Today the trip went from Hong Kong to Macau, a one hour trip by boat.


When we arrived it was already mid-day and so we hurried into mid town by taking the Empire hotel shuttle bus (as hotel/casino shuttle buses don’t cost money to ride). It brought us only a few minutes walk away from Senado Square, our first stop.


We hurried to find a restaurant to get some food. Unfortunately I feel that our choice could have been better, but although the honey soft-drink tasted like chlorine,  I  still got to try a camel meat sandwich.


After lunch we headed up the streets towards St. Paul’s cathedral. There were so many people and small shops selling food. We got to try a whole lot of samples of different kind of sugary pasties as well as dried meat. It all tasted delicious, after the tastings I had better a better understanding of why Macau is known for its food.


We stopped at st. Paul’s for a short while to take photos but the sun was burning hot, so even though we had sunscreen on, both of us feared that spending much longer in the sun might cause burns.


After visiting st. Paul we headed further up the road to the old Fortress: Monte Fort.
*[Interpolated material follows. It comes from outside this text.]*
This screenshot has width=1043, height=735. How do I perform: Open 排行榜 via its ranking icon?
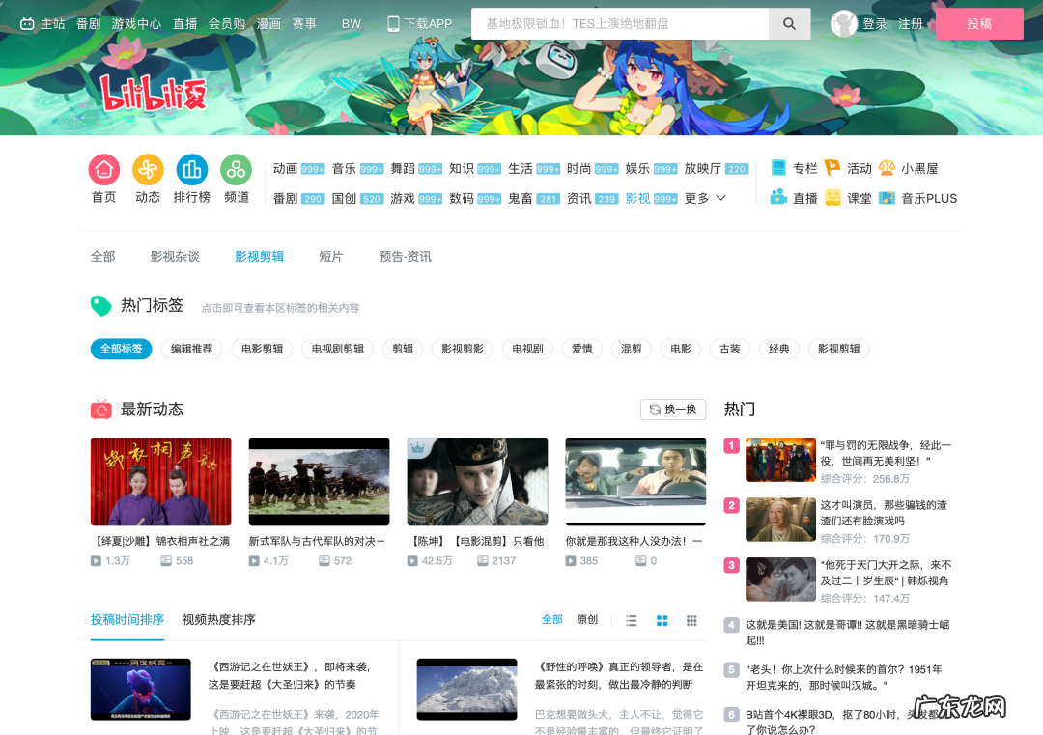[x=191, y=170]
A tiresome walk up the stairs that was rewarded with a nice view of Macau.


As we headed down the stairs again we found a small workout place, and suddenly remembered a certain day from our stay in Korea where we had taken tons of pictures on just a such work out place, this one called for a revival.


I felt quite odd in Macau at first, it almost looked like Europe, yet the people all acted like Chinese mainland people (a lot of them were mainland people too). The air wasn’t as good as in Hong Kong, and even worse than in Kowloon. I noticed this right away when we arrived with the boat, since I could barely see Macau from the boat at first because of the bad air. So at first my impression of Macau wasn’t at its best, yet, as we walked away from the most touristed areas Macau became quite a comfortable place, and reminded me so much of southern Europe, in so many ways, that it was almost scary.


We quit St. Paul and headed back where we came from, towards Senado Square where we visited St. Dominic’s church. This was also where I decided to buy Macau egg tarts, these are quite different from the Hong Kong style, I must admit that I like the Hong Kong style better, as it is sweeter, but these ones still tasted great. Actually I bought them from a shop that I knew about because of a Korean drama: Boys over Flowers, a famous scene from the drama was shot at that shop and so I remembered it right as I saw it.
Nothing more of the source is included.